§ **Task goal**: Only the closing portion of the entries is to be reproduced: the line containing "This screenshot has height=784, width=1565." through the very last line, exactly as written.

Pixel coordinate grounding data:
..............................

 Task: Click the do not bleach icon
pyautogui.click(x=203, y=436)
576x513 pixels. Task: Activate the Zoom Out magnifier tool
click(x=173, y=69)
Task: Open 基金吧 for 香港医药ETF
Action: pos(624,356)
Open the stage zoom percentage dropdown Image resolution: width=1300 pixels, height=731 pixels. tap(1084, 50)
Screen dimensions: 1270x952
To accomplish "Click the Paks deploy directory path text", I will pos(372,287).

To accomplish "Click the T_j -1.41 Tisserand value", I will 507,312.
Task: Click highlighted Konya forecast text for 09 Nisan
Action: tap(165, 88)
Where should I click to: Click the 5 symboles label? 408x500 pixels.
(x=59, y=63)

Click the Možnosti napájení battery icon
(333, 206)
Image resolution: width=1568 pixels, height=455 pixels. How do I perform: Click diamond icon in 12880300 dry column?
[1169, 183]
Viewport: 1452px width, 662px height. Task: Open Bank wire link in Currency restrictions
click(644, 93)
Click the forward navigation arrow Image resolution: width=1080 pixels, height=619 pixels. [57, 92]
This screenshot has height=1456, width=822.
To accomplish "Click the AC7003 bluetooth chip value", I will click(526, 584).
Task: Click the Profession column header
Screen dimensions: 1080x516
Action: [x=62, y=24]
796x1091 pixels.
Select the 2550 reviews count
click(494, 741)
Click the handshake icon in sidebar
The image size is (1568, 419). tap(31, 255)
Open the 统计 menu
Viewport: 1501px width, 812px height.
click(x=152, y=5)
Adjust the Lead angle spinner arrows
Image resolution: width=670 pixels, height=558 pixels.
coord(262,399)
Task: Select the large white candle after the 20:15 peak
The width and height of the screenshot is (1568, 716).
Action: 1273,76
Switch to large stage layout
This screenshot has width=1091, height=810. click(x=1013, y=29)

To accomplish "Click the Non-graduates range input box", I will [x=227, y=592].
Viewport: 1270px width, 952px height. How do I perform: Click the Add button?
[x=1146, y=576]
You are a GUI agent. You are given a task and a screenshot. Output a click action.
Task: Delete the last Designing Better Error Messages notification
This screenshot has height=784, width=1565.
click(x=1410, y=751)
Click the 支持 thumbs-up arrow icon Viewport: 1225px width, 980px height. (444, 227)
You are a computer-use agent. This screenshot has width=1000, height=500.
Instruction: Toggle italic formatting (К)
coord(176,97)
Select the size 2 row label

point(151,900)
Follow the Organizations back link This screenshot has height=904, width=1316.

..............................

§ **Task solution**:
This screenshot has height=784, width=1565.
click(x=1410, y=751)
Click the 支持 thumbs-up arrow icon Viewport: 1225px width, 980px height. (444, 227)
You are a computer-use agent. This screenshot has width=1000, height=500.
Instruction: Toggle italic formatting (К)
coord(176,97)
Select the size 2 row label

point(151,900)
Follow the Organizations back link This screenshot has height=904, width=1316.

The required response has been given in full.